Month: November 2022

Heydari, Somayyeh published the artcileAn overview on the progress and development on the palladium catalyzed direct cyanation, SDS of cas: 91-15-6, the main research area is aryl nitrile preparation; arylsulfonyl cyanamide phenylboronic acid cyanation palladium catalyst.

The simultaneous use of the new Pd nano-catalyst as well as the three types of the N-arylsulfonyl cyanamides 4-ClC6H4N(CN)S(O)2C6H4(4-X) (X = CH3, Br, NO2) as potent reagents for the in situ generation of the pos. CN ion for the direct cyanation of phenylboronic acids ArB(OH)2 [Ar = 4-ClC6H4, pyridin-3-yl, 2-(dihydroxyboranyl)phenyl, etc.] in acetonitrile at reflux conditions has been described.

Inorganica Chimica Acta published new progress about Aromatic nitriles Role: SPN (Synthetic Preparation), PREP (Preparation). 91-15-6 belongs to class nitriles-buliding-blocks, name is Phthalonitrile, and the molecular formula is C8H4N2, SDS of cas: 91-15-6.

Referemce:
Nitrile – Wikipedia,
Nitriles – Chemistry LibreTexts

Wang, Shengyu published the artcilePd@CeO2-catalyzed cyanation of aryl iodides with K4Fe(CN)6·3H2O under visible light irradiation, Category: nitriles-buliding-blocks, the main research area is aryl nitrile preparation green chem photochem; potassium ferricyanide aryl iodide cyanation palladium catalyst.

A new protocol based on the combination of the catalyst Pd@CeO2, nontoxic cyanide source K4Fe(CN)6·3H2O, and driving force visible light irradn was developed. The reaction is performed at relatively moderate temperature (55°C) and exhibits good catalytic efficiency of product aryl nitriles RCN (R = Ph, 2-nitrophenyl, thiophen-2-yl, etc.) (yields of 89.4%). Moreover, the catalyst Pd@CeO2 possesses good reusability with a slight loss of photocatalytic activity after five consecutive runs. The reaction system based on the above combination shows a wide range of functional group tolerance under the same conditions. Reaction conditions such as temperature, time, the component of catalyst, and solutions are optimized by studying cyanation of 1-iodo-4-nitrobenzene as model reaction. According to these results, the possible mechanism of Pd@CeO2-catalyzed cyanation of aryl iodides RI under visible light irradiation is proposed based on the influence of visible light on the catalyst and reactant compounds In all, an environmental and economic method for preparation of aryl nitriles from cyanation of aryl iodides based on the goal of green chem. for sustainable development was provided.

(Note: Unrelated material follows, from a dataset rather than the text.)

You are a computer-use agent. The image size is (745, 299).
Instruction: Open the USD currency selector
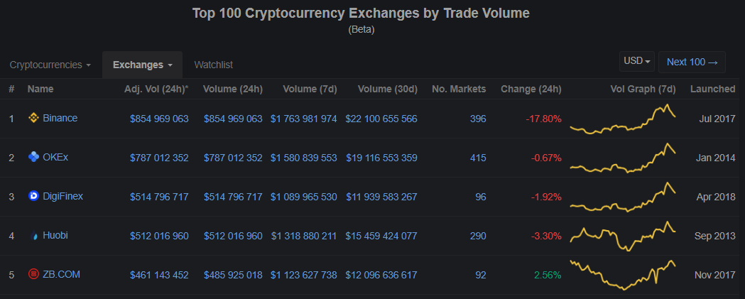(x=637, y=62)
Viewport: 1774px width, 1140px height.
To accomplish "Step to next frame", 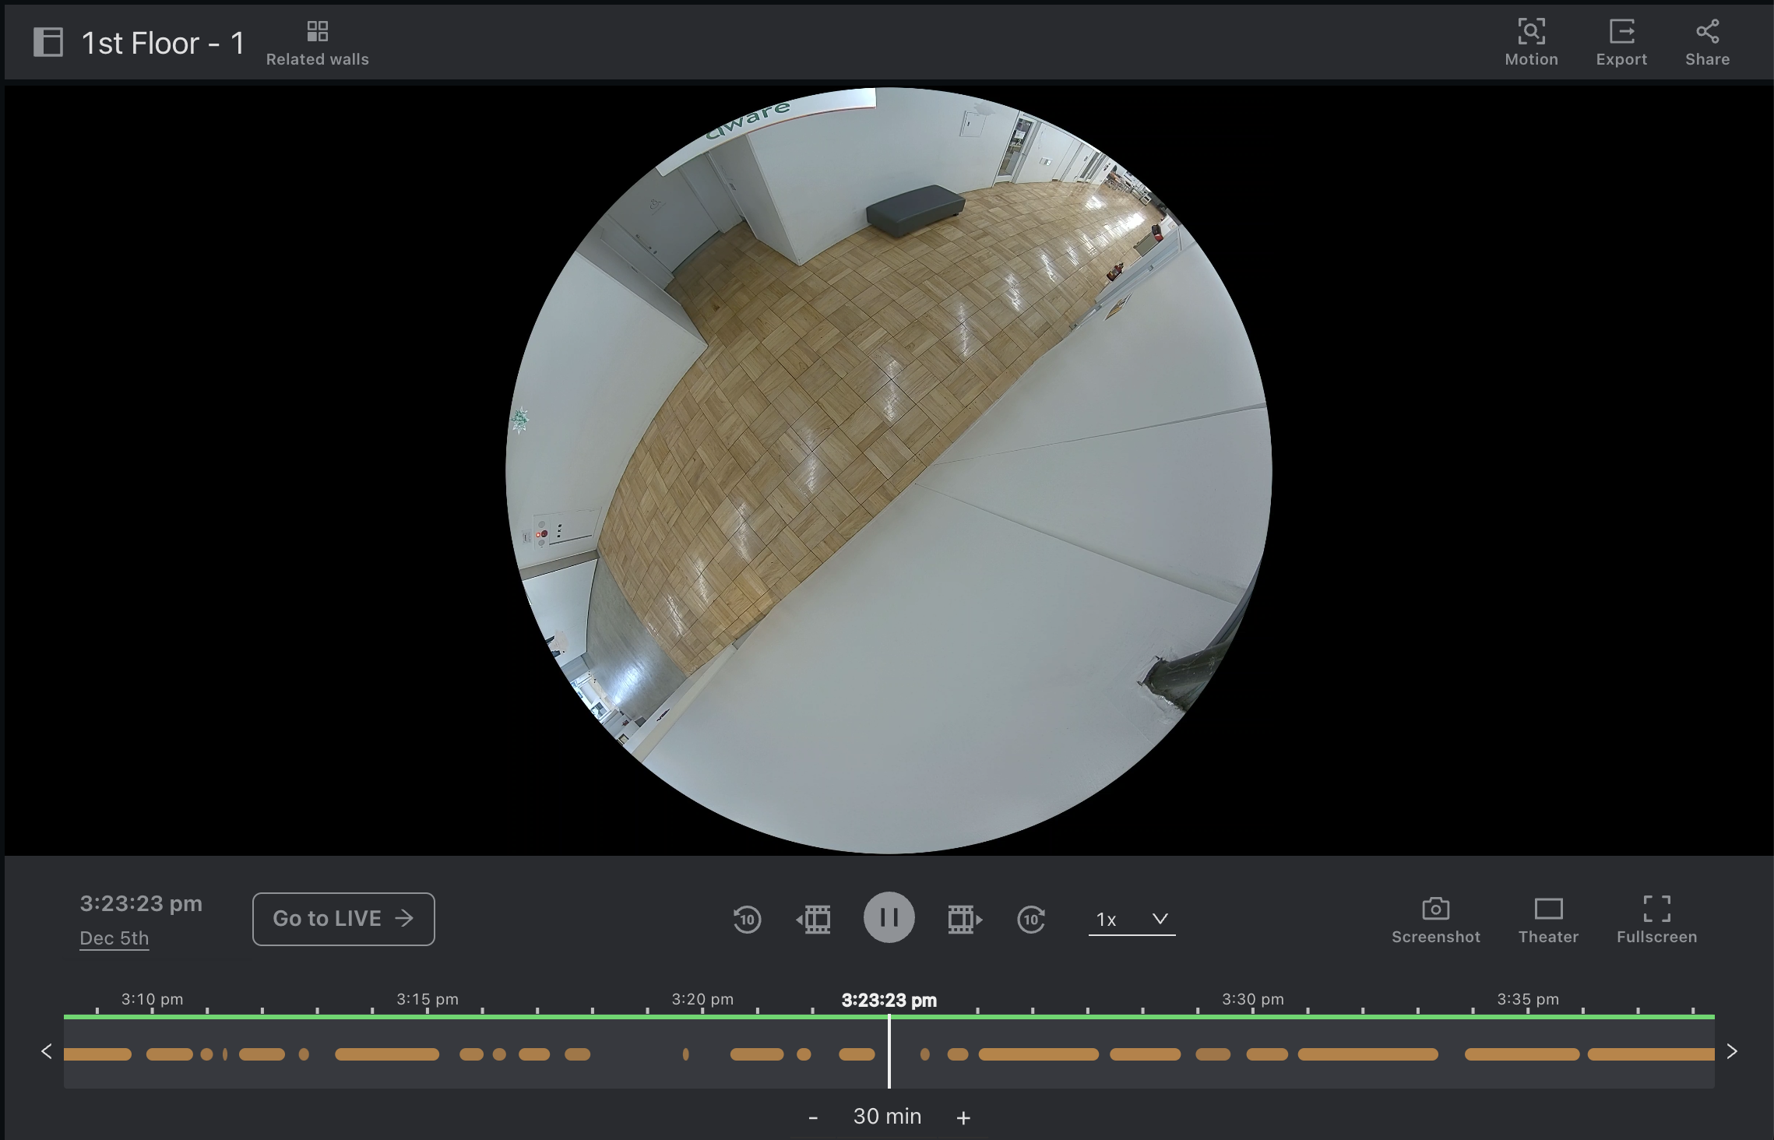I will pyautogui.click(x=964, y=919).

Applied Organometallic Chemistry published new progress about Aromatic nitriles Role: SPN (Synthetic Preparation), PREP (Preparation). 91-15-6 belongs to class nitriles-buliding-blocks, name is Phthalonitrile, and the molecular formula is C8H4N2, Category: nitriles-buliding-blocks.

Referemce:
Nitrile – Wikipedia,
Nitriles – Chemistry LibreTexts

Liu, Si-Zhan published the artcileCopper-promoted cyanation of aryl iodides with N,N-dimethyl aminomalononitrile, Product Details of C6H4N2, the main research area is iodoarene dimethyl aminomalononitrile copper catalyst cyanation; aryl nitrile preparation.

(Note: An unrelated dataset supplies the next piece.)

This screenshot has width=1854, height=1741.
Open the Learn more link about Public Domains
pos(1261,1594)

A copper-promoted cyanation of aryl iodides was successfully developed by using N,N-di-Me aminomalononitrile as the cyanide source with moderate toxicity and better stability. The reaction featured broad substrate scope, excellent reaction yields, readily available catalyst, and simple reaction conditions.

Tetrahedron Letters published new progress about Aromatic nitriles Role: SPN (Synthetic Preparation), PREP (Preparation). 100-70-9 belongs to class nitriles-buliding-blocks, name is Picolinonitrile, and the molecular formula is C6H4N2, Product Details of C6H4N2.

Referemce:
Nitrile – Wikipedia,
Nitriles – Chemistry LibreTexts

Nasrollahzadeh, Mahmoud published the artcilePd nanocatalyst adorning coral reef nanocomposite for the synthesis of nitriles: utility of Cucurbita pepo leaf extract as a stabilizing and reducing agent, Application In Synthesis of 91-15-6, the main research area is palladium nanocatalyst coralreef nanocomposite nitrile Cucurbita stabilizing reducing agent; Cucurbita pepo; Pd nanoparticles; Pd/coral reef nanocomposite; aryl halide; cyanation.

A simple procedure for the palladium-catalyzed cyanation of aryl halides is described via a nucleophilic non-toxic cyanide source, K4[Fe(CN)6] in the presence of Pd/coral reef nanocomposite as a heterogeneous catalyst; the protocol provides a useful and easy method for the synthesis of aryl nitriles that are generated from the corresponding variant aryl halides, with sodium carbonate as a base. The nanocatalyst was prepared by a biol. process using aqueous extract of leaves of Cucurbita pepo as a stabilizing and reducing agent and coral reef as a natural support, without deploying any hazardous chems. The catalyst, that is easily separable from the reaction mixture and reused multiple times, was characterized by FT-IR (Fourier-Transform IR Spectroscopy), ICP-AES (Inductively Coupled Plasma Atomic Emission Spectroscopy), XRD (X-ray Diffraction), TEM (Transmission Electron Microscopy), FE-SEM (Field Emission SEM), EDS (Energy Dispersive X-ray Spectroscopy) and elemental mapping.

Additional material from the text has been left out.